High-Resolution Image Synthesis with Latent Diffusion Models

Overview

Latent Diffusion Models

arXiv | BibTeX

High-Resolution Image Synthesis with Latent Diffusion Models
Robin Rombach*, Andreas Blattmann*, Dominik Lorenz, Patrick Esser, Björn Ommer
* equal contribution

Requirements

A suitable conda environment named ldm can be created and activated with:

conda env create -f environment.yaml
conda activate ldm

Model Zoo

Pretrained Autoencoding Models

rec2

Model FID vs val PSNR PSIM Link Comments
f=4, VQ (Z=8192, d=3) 0.58 27.43 +/- 4.26 0.53 +/- 0.21 https://ommer-lab.com/files/latent-diffusion/vq-f4.zip
f=4, VQ (Z=8192, d=3) 1.06 25.21 +/- 4.17 0.72 +/- 0.26 https://heibox.uni-heidelberg.de/f/9c6681f64bb94338a069/?dl=1 no attention
f=8, VQ (Z=16384, d=4) 1.14 23.07 +/- 3.99 1.17 +/- 0.36 https://ommer-lab.com/files/latent-diffusion/vq-f8.zip
f=8, VQ (Z=256, d=4) 1.49 22.35 +/- 3.81 1.26 +/- 0.37 https://ommer-lab.com/files/latent-diffusion/vq-f8-n256.zip
f=16, VQ (Z=16384, d=8) 5.15 20.83 +/- 3.61 1.73 +/- 0.43 https://heibox.uni-heidelberg.de/f/0e42b04e2e904890a9b6/?dl=1
f=4, KL 0.27 27.53 +/- 4.54 0.55 +/- 0.24 https://ommer-lab.com/files/latent-diffusion/kl-f4.zip
f=8, KL 0.90 24.19 +/- 4.19 1.02 +/- 0.35 https://ommer-lab.com/files/latent-diffusion/kl-f8.zip
f=16, KL (d=16) 0.87 24.08 +/- 4.22 1.07 +/- 0.36 https://ommer-lab.com/files/latent-diffusion/kl-f16.zip
f=32, KL (d=64) 2.04 22.27 +/- 3.93 1.41 +/- 0.40 https://ommer-lab.com/files/latent-diffusion/kl-f32.zip

Get the models

Running the following script downloads und extracts all available pretrained autoencoding models.
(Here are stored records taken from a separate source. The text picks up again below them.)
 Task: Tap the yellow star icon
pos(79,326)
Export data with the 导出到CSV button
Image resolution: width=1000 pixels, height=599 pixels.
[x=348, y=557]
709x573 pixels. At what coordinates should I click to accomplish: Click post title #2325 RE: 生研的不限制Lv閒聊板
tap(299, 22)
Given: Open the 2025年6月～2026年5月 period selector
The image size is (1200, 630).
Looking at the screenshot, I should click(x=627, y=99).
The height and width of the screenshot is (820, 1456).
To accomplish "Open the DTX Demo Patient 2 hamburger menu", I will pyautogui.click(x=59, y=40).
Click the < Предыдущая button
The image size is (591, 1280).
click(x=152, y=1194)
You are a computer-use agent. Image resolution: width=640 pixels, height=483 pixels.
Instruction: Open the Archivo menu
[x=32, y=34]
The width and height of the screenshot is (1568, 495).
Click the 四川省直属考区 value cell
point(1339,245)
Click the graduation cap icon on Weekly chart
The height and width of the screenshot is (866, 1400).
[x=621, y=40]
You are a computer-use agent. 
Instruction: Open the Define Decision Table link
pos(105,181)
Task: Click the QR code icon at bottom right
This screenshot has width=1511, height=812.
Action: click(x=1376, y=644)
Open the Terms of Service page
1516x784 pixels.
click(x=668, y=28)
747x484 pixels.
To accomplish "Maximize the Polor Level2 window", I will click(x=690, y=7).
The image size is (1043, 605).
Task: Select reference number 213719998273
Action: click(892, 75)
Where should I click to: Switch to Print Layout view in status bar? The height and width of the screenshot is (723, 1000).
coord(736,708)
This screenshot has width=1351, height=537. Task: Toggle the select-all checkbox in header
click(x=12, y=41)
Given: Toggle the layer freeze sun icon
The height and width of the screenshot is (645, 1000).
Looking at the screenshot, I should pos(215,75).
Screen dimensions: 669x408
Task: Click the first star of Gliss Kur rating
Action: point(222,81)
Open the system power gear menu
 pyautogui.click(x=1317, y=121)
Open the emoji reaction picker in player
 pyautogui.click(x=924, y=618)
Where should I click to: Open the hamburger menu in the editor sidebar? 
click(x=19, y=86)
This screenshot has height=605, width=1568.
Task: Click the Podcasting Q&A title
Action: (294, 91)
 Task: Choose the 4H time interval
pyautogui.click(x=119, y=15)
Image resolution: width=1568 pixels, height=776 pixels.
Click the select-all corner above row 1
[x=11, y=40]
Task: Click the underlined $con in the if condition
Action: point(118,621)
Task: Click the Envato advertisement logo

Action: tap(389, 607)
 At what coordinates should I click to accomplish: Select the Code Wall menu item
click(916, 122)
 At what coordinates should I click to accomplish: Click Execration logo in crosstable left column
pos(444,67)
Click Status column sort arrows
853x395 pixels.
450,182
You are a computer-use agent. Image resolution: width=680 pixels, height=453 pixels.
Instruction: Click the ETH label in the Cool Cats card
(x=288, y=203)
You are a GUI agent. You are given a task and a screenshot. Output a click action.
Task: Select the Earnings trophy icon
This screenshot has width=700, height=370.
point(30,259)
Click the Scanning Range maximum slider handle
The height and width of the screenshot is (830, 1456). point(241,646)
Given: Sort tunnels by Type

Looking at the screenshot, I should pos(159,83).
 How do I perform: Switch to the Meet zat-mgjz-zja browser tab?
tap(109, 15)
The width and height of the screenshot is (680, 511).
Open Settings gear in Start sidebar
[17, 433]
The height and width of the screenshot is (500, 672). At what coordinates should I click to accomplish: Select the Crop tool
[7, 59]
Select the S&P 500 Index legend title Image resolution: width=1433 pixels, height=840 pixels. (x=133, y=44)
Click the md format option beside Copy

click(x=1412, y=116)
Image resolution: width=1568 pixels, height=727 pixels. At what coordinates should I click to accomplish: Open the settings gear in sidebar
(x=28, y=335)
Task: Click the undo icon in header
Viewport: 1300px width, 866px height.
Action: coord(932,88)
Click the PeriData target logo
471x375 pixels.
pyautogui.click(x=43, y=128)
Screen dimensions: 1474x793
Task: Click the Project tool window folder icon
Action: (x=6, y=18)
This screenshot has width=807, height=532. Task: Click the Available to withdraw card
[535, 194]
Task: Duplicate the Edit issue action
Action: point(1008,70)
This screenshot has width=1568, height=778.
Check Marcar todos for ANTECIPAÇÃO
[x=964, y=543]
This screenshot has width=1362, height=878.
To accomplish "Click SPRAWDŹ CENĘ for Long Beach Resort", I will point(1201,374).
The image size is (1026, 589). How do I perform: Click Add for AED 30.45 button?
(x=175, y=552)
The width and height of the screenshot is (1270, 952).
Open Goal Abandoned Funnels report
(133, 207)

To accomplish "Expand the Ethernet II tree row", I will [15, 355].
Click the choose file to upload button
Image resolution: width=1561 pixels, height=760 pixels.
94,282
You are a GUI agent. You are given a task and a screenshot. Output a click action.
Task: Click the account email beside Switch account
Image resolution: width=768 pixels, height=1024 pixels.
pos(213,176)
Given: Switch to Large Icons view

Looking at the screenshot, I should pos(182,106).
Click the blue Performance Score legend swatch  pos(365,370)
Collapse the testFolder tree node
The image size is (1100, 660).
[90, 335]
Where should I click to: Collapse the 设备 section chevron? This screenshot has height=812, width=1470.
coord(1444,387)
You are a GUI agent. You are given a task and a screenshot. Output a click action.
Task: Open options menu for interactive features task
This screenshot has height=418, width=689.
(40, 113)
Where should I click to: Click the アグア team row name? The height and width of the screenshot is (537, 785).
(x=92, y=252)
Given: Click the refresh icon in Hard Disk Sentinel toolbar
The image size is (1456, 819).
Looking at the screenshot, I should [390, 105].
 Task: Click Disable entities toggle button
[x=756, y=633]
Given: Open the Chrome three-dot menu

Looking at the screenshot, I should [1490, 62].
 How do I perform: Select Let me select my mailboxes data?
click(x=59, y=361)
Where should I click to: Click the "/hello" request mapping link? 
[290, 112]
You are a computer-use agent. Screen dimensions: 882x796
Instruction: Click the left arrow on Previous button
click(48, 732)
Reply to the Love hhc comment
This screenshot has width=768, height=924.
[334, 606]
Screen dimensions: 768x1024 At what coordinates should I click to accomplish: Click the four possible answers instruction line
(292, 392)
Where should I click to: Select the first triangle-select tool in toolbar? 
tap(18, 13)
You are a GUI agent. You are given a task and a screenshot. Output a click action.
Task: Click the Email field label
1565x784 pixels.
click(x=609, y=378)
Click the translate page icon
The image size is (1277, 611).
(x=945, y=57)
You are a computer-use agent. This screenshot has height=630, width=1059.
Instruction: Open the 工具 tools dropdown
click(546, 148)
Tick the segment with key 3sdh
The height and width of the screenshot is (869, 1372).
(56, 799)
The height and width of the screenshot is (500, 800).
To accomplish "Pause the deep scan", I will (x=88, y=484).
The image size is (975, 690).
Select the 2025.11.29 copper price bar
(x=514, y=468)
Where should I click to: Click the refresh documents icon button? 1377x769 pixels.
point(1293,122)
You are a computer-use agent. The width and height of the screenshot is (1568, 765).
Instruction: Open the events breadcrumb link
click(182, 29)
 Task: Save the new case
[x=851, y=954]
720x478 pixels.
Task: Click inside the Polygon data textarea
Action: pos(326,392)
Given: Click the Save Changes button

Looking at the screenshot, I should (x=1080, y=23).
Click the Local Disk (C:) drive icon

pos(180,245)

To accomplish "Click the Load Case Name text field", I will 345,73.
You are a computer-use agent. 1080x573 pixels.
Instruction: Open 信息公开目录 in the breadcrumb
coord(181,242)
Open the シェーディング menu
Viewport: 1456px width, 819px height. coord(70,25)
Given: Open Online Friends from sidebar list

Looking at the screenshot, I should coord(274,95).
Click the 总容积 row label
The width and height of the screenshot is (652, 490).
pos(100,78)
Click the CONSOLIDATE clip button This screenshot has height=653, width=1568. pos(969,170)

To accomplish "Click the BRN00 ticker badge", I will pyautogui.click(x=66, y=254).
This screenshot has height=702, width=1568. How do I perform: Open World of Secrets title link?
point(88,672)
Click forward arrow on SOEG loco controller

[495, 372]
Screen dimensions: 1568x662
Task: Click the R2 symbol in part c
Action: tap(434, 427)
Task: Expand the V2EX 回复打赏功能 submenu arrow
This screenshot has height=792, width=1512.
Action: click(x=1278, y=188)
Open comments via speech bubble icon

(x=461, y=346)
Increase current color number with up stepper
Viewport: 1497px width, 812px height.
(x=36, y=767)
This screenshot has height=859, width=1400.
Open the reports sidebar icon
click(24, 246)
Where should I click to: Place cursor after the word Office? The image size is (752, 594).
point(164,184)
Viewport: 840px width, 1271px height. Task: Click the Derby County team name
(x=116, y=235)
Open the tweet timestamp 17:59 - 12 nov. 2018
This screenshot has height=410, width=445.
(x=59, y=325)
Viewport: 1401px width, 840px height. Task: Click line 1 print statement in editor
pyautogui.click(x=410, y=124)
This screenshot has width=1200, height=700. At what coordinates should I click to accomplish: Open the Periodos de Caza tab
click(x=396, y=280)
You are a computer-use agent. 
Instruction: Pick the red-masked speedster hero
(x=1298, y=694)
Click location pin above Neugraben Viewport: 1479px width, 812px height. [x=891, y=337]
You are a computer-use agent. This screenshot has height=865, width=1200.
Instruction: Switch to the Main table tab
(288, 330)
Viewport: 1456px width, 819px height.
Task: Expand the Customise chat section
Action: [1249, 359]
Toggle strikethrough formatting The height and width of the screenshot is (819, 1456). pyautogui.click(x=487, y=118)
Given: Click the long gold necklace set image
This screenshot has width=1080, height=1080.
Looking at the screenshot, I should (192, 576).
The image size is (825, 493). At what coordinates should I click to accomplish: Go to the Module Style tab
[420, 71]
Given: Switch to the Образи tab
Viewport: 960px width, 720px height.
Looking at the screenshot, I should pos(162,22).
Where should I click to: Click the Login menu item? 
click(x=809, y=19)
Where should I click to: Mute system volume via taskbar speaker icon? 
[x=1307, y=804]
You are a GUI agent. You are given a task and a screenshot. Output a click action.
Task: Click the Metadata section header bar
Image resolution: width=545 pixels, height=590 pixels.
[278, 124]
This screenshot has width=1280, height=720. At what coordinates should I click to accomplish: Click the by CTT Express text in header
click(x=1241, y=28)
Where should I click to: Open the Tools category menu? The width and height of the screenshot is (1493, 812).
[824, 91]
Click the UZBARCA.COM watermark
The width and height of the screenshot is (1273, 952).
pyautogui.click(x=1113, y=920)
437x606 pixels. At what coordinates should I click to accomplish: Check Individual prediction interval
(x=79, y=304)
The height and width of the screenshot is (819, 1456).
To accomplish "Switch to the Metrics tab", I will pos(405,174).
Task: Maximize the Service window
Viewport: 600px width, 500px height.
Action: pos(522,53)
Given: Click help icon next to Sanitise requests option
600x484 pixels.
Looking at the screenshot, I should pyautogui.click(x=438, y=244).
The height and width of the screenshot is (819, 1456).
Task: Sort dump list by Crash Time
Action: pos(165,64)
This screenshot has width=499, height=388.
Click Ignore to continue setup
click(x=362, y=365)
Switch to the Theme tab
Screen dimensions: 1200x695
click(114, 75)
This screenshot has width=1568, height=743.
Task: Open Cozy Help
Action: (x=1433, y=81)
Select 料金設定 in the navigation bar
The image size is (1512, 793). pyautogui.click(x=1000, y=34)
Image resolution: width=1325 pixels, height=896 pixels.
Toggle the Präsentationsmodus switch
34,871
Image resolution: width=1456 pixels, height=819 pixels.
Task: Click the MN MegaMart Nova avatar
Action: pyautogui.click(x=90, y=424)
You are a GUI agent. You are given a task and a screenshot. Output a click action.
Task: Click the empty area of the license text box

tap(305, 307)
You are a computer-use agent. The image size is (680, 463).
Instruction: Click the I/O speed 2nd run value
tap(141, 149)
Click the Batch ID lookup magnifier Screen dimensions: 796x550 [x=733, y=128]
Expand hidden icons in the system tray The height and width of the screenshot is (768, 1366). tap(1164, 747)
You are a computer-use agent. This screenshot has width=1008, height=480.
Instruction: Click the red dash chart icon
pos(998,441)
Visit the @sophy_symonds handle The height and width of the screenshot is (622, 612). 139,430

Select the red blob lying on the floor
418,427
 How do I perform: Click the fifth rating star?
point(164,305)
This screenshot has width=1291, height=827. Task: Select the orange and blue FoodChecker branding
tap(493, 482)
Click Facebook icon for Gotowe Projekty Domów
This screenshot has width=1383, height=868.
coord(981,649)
bash scripts/download_first_stages.sh

The first stage models can then be found in models/first_stage_models/<model_spec>

Pretrained LDMs

Datset Task Model FID IS Prec Recall Link Comments
CelebA-HQ Unconditional Image Synthesis LDM-VQ-4 (200 DDIM steps, eta=0) 5.11 (5.11) 3.29 0.72 0.49 https://ommer-lab.com/files/latent-diffusion/celeba.zip
FFHQ Unconditional Image Synthesis LDM-VQ-4 (200 DDIM steps, eta=1) 4.98 (4.98) 4.50 (4.50) 0.73 0.50 https://ommer-lab.com/files/latent-diffusion/ffhq.zip
LSUN-Churches Unconditional Image Synthesis LDM-KL-8 (400 DDIM steps, eta=0) 4.02 (4.02) 2.72 0.64 0.52 https://ommer-lab.com/files/latent-diffusion/lsun_churches.zip
LSUN-Bedrooms Unconditional Image Synthesis LDM-VQ-4 (200 DDIM steps, eta=1) 2.95 (3.0) 2.22 (2.23) 0.66 0.48 https://ommer-lab.com/files/latent-diffusion/lsun_bedrooms.zip
ImageNet Class-conditional Image Synthesis LDM-VQ-8 (200 DDIM steps, eta=1) 7.77(7.76)* /15.82** 201.56(209.52)* /78.82** 0.84* / 0.65** 0.35* / 0.63** https://ommer-lab.com/files/latent-diffusion/cin.zip *: w/ guiding, classifier_scale 10 **: w/o guiding, scores in bracket calculated with script provided by ADM
Conceptual Captions Text-conditional Image Synthesis LDM-VQ-f4 (100 DDIM steps, eta=0) 16.79 13.89 N/A N/A https://ommer-lab.com/files/latent-diffusion/text2img.zip finetuned from LAION
OpenImages Super-resolution LDM-VQ-4 N/A N/A N/A N/A https://ommer-lab.com/files/latent-diffusion/sr_bsr.zip BSR image degradation
OpenImages Layout-to-Image Synthesis LDM-VQ-4 (200 DDIM steps, eta=0) 32.02 15.92 N/A N/A https://ommer-lab.com/files/latent-diffusion/layout2img_model.zip
Landscapes Semantic Image Synthesis LDM-VQ-4 N/A N/A N/A N/A https://ommer-lab.com/files/latent-diffusion/semantic_synthesis256.zip
Landscapes Semantic Image Synthesis LDM-VQ-4 N/A N/A N/A N/A https://ommer-lab.com/files/latent-diffusion/semantic_synthesis.zip finetuned on resolution 512x512

Get the models

The LDMs listed above can jointly be downloaded and extracted via

bash scripts/download_models.sh

The models can then be found in models/ldm/<model_spec>.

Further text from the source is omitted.